На следующей неделе я вернулся в селение за своим мотоциклом, захватив для супругов алюминиевый чайник, несколько пачек чая и немного сахара. Нджороге дома не оказалось, но его жена тепло меня приветствовала. Малосведущие люди говорят, что здешнее племя – кикуйо – неблагодарный народ: в их языке нет слова «спасибо». Вместо этого они говорят «это хорошо». Жена Нджороге приняла мой подарок с робкой улыбкой, и мы почти одновременно произнесли: «Это хорошо».
Куда ведут полярные пути
Миллионы людей в этом мире заработали или унаследовали вполне приличное состояние и им не нужно больше работать ради денег. И некоторые из них посвящают себя служению миру. Но остальные, не пробудившие ещё свои сердца, по-прежнему поглощены собой, тратя время и деньги на развлечения, путешествия, «коллекционирование» чувственного опыта, на бесплодную игру с силой, статусом и влияние. Такие люди заблудились и требуют нашего сочувствия, а не зависти и осуждения. Их несуразно прикрытая поверхностным благополучием душевная боль рано или поздно даст о себе знать, убедив-таки в важности служения ближним.
Есть в жизни кое-что и поважнее, чем обладание всем!
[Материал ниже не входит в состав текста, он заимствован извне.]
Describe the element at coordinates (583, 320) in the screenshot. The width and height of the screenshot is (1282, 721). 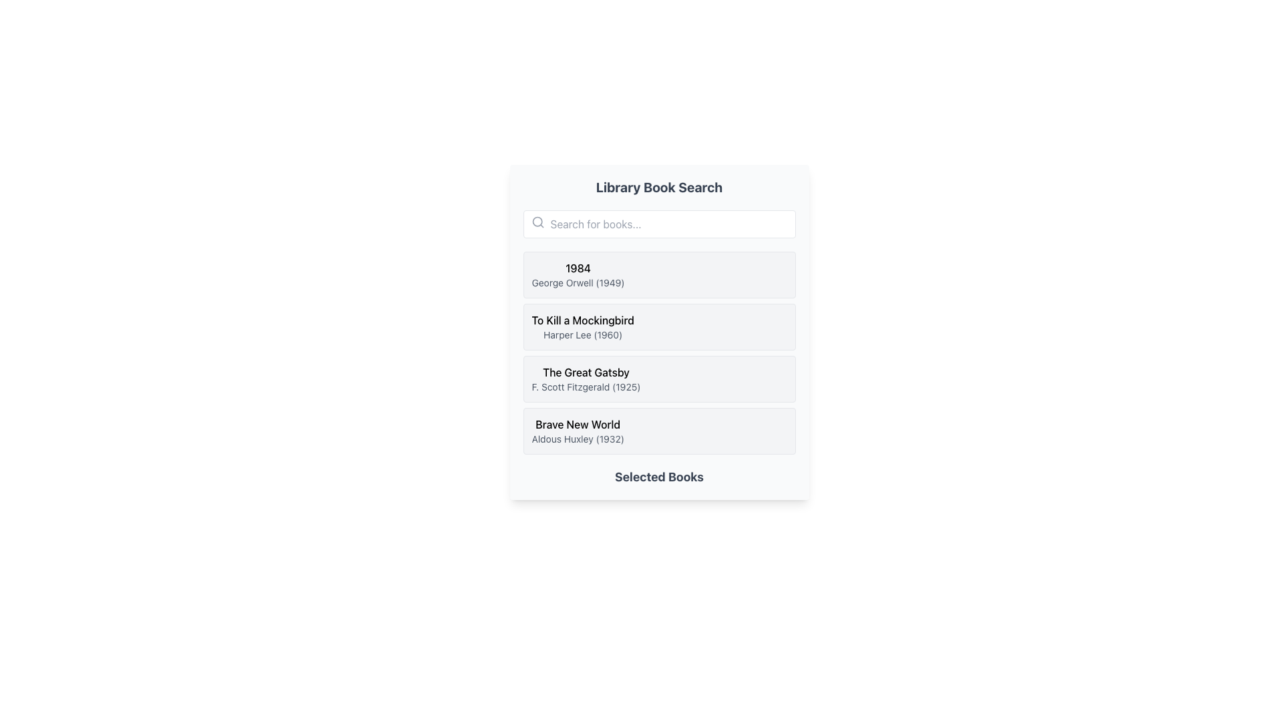
I see `the text label displaying 'To Kill a Mockingbird', which is the title of the book and is styled with medium font weight, positioned above the author name 'Harper Lee (1960)' within the list` at that location.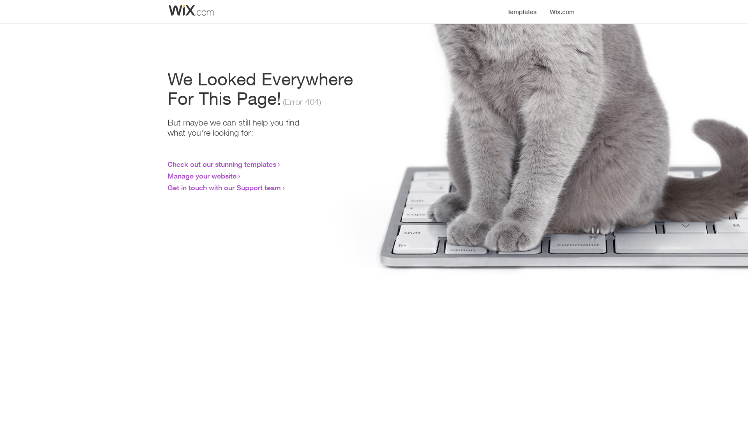  What do you see at coordinates (224, 187) in the screenshot?
I see `'Get in touch with our Support team'` at bounding box center [224, 187].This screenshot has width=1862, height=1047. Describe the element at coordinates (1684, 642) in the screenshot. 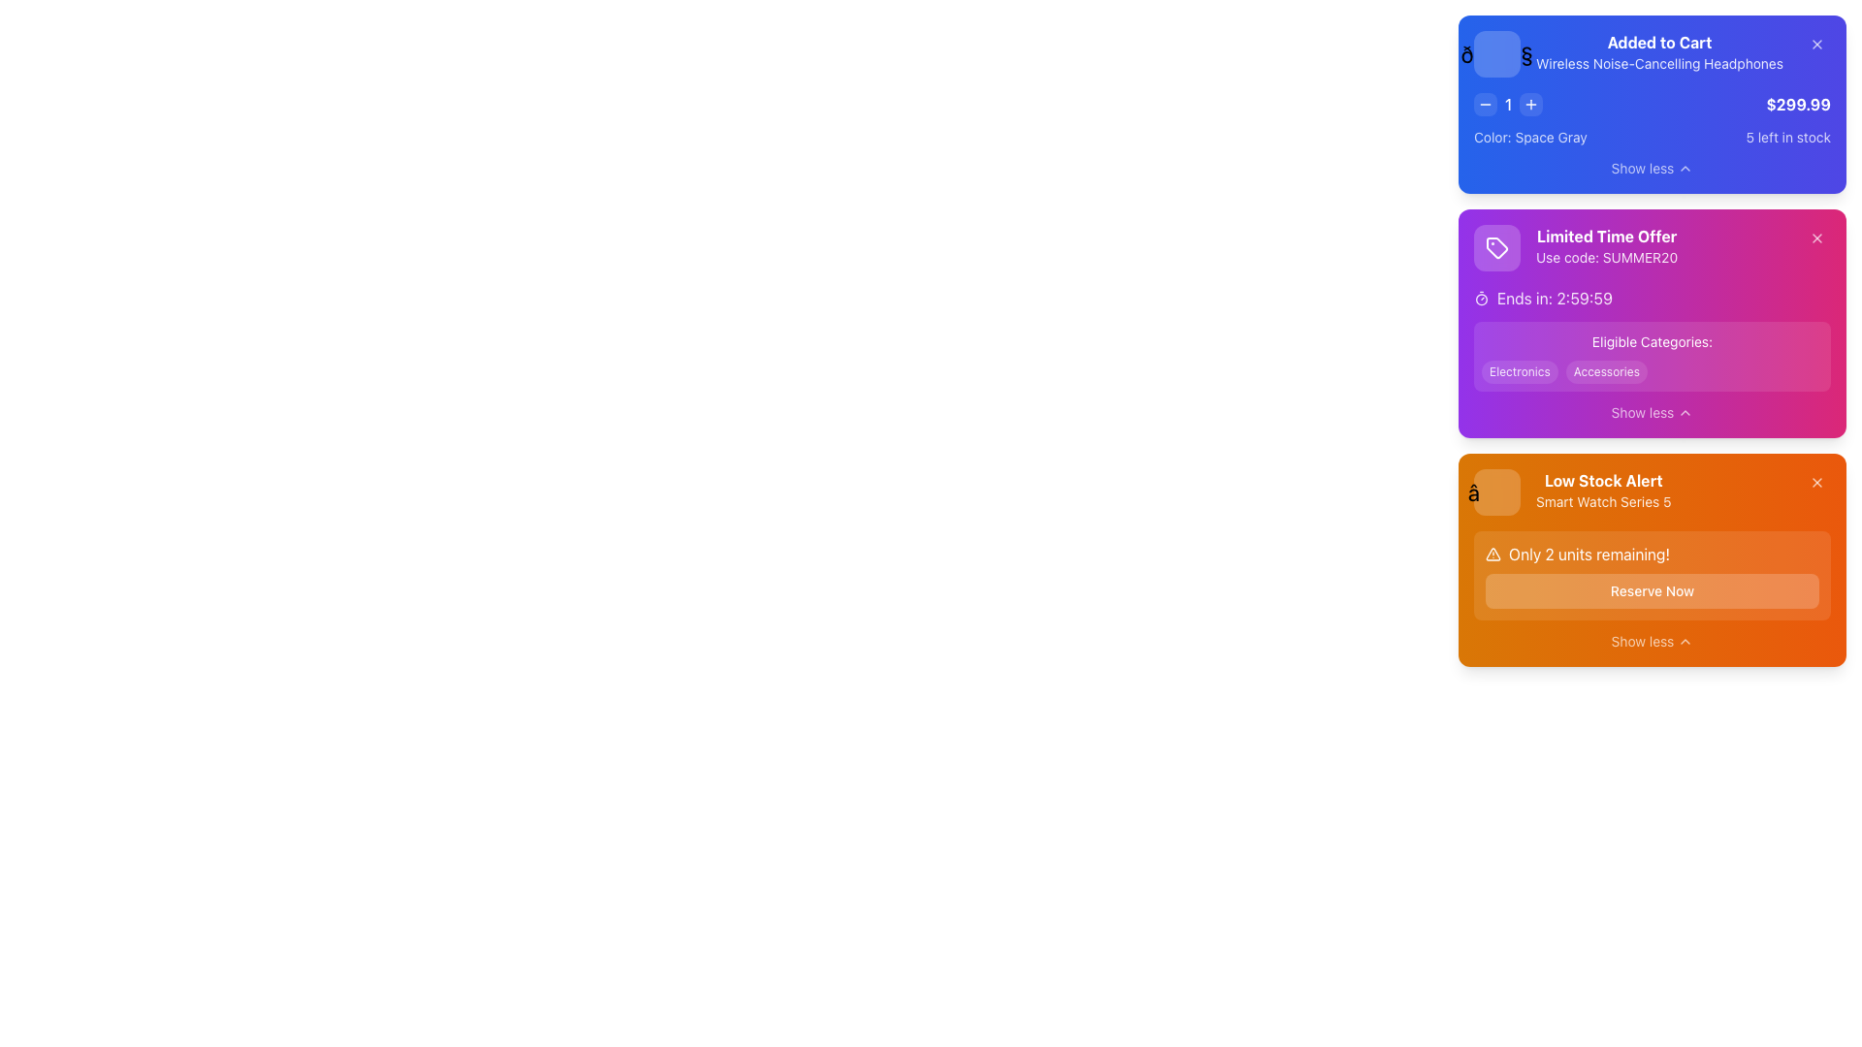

- Морис СендакА миллионы других людей в нашем мире рождаются за чертой бедности, и их удел – борьба за выживание. Они ещё не освободились для забот о мировых проблемах. Бог для них – это краюха хлеба, а служение – суметь прожить ещё один день. И изобилие, которым можно было бы поделиться с другими, – это даже ещё не мечта. Тем не менее они тоже ежесекундно жертвуют собой, ища, чем прокормить своих родных и близких.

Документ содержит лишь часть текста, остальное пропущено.